Australian legislators announce plans to phase out sunbeds
While Britain’s local authorities are working to ensure salons and other sunbed operators comply with safety regulations, state legislators in Queensland, Australia, have announced plans to ban UV tanning units in the state.
Under the new changes to existing legislation, sunbeds in Queensland will be switched off by December 31 2014, with similar bans proposed in other Australian states.
“Consultation with the industry has shown that businesses feel confident in being able to transition away from the use of UV tanning products without adversely impacting the business,” said health minister Lawrence Springborg in a statement.
The Australian market is very different to the UK market when it comes to tanning, not least because the climate in Australia, particularly subtropical Queensland, means that consumers are exposed to much more natural sunlight than the British public.

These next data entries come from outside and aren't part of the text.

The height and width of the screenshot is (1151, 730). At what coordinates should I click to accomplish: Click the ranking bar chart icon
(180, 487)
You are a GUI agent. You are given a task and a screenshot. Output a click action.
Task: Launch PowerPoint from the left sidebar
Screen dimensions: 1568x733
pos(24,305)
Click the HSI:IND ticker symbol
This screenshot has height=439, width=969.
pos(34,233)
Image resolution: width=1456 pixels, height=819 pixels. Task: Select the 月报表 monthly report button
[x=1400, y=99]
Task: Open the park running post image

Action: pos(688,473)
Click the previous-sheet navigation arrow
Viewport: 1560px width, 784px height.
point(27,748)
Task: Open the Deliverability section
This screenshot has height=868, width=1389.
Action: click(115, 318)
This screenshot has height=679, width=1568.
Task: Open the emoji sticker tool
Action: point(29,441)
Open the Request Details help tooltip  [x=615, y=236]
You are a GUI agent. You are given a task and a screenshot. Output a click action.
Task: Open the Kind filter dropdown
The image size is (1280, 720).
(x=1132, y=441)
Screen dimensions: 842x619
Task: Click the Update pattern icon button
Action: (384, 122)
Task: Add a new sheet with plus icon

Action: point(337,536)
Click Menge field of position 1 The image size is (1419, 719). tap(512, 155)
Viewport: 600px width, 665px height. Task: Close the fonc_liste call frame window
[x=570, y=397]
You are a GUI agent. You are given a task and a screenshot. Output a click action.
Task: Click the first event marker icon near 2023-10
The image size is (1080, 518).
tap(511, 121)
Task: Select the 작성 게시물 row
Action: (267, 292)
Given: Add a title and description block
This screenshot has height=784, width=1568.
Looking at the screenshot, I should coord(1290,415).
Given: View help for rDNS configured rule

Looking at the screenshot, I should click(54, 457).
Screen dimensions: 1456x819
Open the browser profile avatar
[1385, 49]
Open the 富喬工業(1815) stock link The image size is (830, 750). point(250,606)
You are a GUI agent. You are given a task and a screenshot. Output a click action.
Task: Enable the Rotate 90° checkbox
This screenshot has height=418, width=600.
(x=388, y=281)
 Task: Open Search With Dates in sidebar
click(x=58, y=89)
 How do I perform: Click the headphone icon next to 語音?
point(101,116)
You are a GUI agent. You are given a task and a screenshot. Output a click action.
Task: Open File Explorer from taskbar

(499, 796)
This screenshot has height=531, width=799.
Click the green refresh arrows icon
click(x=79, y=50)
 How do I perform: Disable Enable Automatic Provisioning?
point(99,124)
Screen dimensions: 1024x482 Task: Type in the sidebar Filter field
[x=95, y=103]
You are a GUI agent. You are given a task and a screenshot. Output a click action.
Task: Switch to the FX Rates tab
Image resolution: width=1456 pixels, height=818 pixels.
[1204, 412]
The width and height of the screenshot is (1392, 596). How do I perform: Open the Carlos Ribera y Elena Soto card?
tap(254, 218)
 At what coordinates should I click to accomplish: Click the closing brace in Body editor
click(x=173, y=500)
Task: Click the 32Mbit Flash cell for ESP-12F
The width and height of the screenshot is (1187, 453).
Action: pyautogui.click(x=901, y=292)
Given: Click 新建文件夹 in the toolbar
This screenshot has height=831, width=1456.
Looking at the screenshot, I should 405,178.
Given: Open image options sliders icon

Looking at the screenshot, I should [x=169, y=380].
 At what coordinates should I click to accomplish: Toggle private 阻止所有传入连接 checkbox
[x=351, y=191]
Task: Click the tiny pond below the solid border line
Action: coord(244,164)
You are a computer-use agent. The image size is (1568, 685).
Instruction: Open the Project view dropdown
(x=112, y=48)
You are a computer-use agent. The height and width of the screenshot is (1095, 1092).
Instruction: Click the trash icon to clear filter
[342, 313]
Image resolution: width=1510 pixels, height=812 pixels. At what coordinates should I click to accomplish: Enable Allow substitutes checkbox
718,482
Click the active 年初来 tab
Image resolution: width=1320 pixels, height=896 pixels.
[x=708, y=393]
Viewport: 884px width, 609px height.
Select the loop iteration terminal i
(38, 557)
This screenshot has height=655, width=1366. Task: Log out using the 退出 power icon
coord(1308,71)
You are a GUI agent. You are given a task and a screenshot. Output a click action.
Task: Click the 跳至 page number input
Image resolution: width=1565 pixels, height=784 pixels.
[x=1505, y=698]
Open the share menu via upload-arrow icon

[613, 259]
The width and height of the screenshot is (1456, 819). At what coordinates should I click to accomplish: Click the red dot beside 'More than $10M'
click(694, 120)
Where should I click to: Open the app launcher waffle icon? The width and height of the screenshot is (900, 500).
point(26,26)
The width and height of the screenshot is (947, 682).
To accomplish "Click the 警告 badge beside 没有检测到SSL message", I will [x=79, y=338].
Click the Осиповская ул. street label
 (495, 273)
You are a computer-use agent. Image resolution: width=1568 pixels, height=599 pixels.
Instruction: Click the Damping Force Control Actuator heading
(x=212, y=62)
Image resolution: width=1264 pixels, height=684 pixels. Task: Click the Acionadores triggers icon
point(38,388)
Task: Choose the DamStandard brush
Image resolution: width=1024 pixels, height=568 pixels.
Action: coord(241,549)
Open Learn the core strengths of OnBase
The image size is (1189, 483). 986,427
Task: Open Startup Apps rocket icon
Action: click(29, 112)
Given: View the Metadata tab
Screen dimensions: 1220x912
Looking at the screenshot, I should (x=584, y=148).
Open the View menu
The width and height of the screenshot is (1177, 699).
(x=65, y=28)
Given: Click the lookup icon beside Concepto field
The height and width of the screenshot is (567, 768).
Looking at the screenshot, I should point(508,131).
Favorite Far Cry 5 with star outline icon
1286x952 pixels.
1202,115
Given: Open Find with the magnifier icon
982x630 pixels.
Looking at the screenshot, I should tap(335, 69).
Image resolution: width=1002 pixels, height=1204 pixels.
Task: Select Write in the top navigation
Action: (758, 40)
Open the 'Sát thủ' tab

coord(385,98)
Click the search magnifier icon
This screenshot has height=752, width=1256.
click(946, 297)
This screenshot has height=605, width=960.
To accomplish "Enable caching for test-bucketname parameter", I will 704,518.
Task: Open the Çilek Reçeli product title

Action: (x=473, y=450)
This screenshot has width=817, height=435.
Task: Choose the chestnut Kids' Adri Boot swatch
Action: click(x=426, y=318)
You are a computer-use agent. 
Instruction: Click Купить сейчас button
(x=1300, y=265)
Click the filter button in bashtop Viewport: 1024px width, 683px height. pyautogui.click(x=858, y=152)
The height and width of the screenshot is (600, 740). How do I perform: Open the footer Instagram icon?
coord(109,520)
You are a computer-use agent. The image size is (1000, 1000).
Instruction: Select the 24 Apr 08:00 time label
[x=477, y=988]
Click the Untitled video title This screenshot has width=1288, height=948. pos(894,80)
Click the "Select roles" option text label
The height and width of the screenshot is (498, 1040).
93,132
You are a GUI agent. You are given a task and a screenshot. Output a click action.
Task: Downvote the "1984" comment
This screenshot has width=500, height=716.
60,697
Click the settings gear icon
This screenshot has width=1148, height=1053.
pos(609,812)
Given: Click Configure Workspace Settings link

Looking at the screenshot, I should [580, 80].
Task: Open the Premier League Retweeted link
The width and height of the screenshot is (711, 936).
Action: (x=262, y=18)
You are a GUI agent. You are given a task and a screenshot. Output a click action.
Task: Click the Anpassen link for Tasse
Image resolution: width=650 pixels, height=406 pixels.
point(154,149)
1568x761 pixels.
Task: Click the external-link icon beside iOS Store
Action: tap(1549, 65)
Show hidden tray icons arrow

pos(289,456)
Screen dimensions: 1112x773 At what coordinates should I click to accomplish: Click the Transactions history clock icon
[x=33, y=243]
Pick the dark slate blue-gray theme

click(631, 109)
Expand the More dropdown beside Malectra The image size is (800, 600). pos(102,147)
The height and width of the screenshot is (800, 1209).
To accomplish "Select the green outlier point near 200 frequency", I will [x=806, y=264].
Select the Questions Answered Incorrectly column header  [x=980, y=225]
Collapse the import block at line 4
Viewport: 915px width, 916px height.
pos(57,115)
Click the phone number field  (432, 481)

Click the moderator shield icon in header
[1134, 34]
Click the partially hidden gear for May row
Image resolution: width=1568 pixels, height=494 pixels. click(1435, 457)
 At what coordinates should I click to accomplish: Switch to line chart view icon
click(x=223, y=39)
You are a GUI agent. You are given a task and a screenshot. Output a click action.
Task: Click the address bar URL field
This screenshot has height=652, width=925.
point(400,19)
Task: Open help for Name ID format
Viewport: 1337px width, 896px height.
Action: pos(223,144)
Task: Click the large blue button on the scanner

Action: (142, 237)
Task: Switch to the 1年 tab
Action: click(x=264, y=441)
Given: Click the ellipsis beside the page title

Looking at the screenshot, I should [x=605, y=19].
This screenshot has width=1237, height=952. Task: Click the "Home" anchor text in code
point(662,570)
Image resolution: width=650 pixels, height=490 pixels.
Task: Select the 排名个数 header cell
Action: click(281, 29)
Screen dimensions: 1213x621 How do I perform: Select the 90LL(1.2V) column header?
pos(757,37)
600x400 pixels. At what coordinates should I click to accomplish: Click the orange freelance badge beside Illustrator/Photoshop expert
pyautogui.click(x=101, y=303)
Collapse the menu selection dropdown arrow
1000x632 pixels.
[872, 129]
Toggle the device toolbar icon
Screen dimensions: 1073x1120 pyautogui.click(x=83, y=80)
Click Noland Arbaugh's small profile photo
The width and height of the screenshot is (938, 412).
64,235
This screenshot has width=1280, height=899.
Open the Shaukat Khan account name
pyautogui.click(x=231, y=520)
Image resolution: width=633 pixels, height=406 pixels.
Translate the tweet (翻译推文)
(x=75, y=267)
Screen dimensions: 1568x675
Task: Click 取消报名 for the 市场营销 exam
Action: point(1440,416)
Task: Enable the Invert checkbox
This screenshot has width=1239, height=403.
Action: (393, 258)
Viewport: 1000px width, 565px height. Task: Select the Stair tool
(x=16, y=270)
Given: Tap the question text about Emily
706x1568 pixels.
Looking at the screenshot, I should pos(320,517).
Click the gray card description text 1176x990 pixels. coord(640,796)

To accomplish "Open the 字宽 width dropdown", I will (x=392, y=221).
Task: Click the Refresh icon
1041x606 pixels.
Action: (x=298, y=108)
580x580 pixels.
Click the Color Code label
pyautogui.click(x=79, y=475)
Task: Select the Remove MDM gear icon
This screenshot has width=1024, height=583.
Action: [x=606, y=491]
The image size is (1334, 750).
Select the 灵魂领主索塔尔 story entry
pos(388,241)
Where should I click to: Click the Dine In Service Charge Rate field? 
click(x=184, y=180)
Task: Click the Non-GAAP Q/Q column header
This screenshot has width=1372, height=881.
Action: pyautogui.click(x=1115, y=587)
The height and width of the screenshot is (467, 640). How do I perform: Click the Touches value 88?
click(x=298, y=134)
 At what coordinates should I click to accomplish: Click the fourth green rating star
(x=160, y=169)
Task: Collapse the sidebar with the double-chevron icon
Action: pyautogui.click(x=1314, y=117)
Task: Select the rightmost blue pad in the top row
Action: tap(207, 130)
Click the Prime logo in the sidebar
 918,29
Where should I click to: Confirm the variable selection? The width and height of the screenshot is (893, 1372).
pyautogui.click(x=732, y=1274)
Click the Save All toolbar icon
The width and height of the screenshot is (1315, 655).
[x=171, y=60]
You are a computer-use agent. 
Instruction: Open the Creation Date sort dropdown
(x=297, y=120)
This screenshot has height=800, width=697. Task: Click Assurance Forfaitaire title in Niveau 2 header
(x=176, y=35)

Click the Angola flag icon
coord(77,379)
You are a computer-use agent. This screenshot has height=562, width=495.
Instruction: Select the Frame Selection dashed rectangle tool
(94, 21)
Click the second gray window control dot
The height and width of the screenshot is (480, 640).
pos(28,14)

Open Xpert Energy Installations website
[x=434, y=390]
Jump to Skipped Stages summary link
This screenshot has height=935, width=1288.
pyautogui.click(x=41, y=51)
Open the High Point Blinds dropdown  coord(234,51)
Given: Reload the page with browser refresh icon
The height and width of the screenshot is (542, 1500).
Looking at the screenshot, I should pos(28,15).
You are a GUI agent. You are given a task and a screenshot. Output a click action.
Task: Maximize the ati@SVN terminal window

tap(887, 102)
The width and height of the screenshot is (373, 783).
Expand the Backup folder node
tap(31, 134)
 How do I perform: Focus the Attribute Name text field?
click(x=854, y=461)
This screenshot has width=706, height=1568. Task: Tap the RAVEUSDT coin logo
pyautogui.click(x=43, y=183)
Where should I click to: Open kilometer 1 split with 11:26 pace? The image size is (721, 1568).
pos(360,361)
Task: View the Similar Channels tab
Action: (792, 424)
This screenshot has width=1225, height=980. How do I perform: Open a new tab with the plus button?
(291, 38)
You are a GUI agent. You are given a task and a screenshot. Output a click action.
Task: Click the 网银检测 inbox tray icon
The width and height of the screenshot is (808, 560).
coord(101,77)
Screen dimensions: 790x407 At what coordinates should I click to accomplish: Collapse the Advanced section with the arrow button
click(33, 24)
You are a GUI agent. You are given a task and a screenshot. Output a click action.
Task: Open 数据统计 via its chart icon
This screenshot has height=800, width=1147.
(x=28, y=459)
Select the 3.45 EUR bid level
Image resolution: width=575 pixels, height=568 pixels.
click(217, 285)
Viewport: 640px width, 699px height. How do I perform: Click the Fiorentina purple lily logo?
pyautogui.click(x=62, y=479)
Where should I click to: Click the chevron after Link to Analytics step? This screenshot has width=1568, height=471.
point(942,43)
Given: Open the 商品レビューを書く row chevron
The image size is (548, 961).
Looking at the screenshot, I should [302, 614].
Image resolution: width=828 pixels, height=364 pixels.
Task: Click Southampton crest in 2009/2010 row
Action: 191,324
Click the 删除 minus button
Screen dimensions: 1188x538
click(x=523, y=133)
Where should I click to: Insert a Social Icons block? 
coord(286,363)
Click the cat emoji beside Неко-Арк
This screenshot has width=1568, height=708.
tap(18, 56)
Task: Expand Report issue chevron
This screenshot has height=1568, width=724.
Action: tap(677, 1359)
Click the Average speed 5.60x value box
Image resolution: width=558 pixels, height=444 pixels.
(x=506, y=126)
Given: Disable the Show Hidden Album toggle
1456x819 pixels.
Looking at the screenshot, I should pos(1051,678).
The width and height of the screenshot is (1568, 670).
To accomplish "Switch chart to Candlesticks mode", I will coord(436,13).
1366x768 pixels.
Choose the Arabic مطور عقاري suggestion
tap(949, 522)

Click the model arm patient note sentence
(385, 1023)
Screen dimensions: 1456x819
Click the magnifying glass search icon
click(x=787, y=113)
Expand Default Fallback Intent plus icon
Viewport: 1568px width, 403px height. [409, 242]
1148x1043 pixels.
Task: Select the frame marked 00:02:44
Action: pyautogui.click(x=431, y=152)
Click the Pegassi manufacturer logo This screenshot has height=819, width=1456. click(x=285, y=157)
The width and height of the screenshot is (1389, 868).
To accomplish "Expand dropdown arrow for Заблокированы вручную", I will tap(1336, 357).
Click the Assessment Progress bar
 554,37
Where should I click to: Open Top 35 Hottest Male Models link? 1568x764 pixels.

In December 2012, legislation was announced that prohibited licences for new sunbeds in Queensland and mooted plans for a total ban in the state, giving businesses time to prepare.
There have also been proposals for bans in New South Wales, Victoria, Tasmania, the Australian Capital Territory and South Australia.
Queensland Health will oversee the collection and disposal of machines in the state. Springborg added that the Government is prepared to compensate businesses for their equipment, to the amount of AUD$1,000 per machine.
No such ban is being considered in the UK, where laws exist to ensure safe use of sunbeds. All sunbeds in use here must comply to 0.3W/m2 legislation, which means their UV emissions are no higher than the midday Mediterranean sun.